Without correlated subqueries, it would be hard to express queries that need to compare each row against related data dynamically. They allow databases to handle complex row-by-row logic inside a single query. Without them, developers would write more complicated code or multiple queries, leading to slower and error-prone applications.

Where it fits

Before learning correlated subqueries, you should understand basic SQL queries, subqueries, and how joins work. After mastering correlated subqueries, you can explore query optimization, window functions, and advanced SQL performance tuning.

Mental Model

Core Idea

A correlated subquery is like a mini-question asked repeatedly for each row of the main query, using that row's details to find a specific answer.

Think of it like...

Imagine you are checking each student's grades and, for every student, you ask the teacher separately how many assignments that student completed. You ask the same question many times, but each time with a different student's name.

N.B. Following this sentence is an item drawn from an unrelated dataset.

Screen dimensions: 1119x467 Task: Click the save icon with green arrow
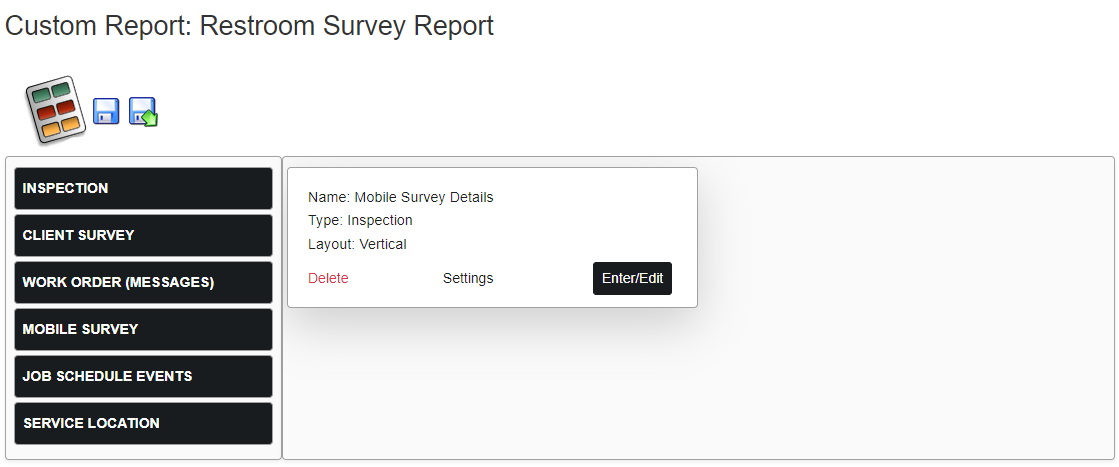[143, 112]
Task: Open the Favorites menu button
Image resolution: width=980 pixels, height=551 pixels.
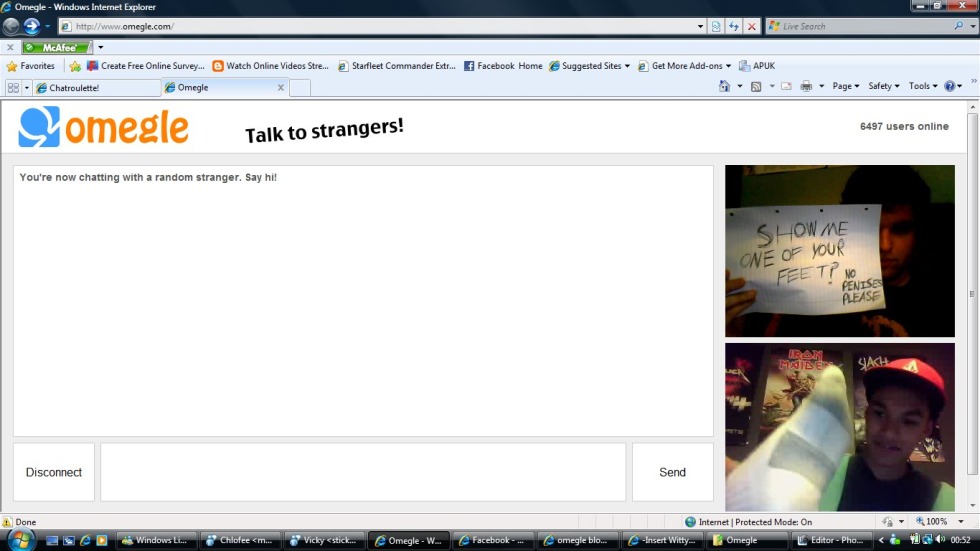Action: [x=31, y=66]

Outer Query Row ──▶ Correlated Subquery using Outer Row Value
┌───────────────┐       ┌─────────────────────────┐
│ Outer Query   │       │ Subquery uses outer row  │
│ processes row │──────▶│ value to filter or compute│
└───────────────┘       └─────────────────────────┘

Build-Up - 6 Steps

1

FoundationUnderstanding Basic Subqueries

Concept: Learn what a subquery is and how it runs independently inside a main query.

A subquery is a query inside another query, usually in WHERE or SELECT clauses. It runs once and returns a value or set of values used by the outer query. For example, finding employees who work in the department with the highest budget uses a subquery to find that department.

Result

The outer query uses the subquery's result to filter or calculate its output.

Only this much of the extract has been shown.